** What to work on **
Please filter the entries below and keep only the lines that contain the string "perform", treating uppercase and lowercase as different.

** Records to process **
_____
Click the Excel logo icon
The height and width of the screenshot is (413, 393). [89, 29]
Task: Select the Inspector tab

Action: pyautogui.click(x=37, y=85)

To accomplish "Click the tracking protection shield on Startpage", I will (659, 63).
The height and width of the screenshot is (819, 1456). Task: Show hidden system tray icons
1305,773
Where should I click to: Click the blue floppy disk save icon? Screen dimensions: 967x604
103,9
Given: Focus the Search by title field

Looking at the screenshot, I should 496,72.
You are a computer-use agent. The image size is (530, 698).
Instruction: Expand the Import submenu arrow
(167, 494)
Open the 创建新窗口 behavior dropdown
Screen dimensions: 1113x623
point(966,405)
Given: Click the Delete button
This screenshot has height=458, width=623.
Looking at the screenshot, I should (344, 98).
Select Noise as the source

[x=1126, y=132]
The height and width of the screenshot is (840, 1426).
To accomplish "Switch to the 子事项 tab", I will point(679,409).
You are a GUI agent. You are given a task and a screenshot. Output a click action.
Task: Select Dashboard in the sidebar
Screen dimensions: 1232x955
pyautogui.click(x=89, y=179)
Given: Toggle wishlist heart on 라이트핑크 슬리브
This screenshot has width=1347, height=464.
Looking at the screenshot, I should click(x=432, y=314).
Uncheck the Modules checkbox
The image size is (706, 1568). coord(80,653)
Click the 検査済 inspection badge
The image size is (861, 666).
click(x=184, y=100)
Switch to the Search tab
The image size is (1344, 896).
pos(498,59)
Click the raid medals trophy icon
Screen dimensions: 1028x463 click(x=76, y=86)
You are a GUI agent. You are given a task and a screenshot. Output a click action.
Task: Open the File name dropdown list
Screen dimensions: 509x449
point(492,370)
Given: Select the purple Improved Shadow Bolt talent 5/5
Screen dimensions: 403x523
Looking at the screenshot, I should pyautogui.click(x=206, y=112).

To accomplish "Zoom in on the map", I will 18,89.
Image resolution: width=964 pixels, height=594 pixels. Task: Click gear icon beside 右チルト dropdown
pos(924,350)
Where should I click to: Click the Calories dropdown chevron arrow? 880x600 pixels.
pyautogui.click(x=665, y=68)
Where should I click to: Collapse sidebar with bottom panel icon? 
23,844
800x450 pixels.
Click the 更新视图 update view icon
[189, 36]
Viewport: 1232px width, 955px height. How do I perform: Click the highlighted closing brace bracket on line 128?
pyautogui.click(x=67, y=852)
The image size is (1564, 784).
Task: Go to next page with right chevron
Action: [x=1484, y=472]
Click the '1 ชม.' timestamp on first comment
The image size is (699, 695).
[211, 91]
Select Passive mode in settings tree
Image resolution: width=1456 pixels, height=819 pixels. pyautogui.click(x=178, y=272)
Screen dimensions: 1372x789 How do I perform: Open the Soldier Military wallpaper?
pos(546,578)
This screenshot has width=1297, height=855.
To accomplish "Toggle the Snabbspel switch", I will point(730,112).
_____
** Exercise response **
Viewport: 1232px width, 955px height. How do I perform: Click the highlighted closing brace bracket on line 128?
Screen dimensions: 1372x789 How do I perform: Open the Soldier Military wallpaper?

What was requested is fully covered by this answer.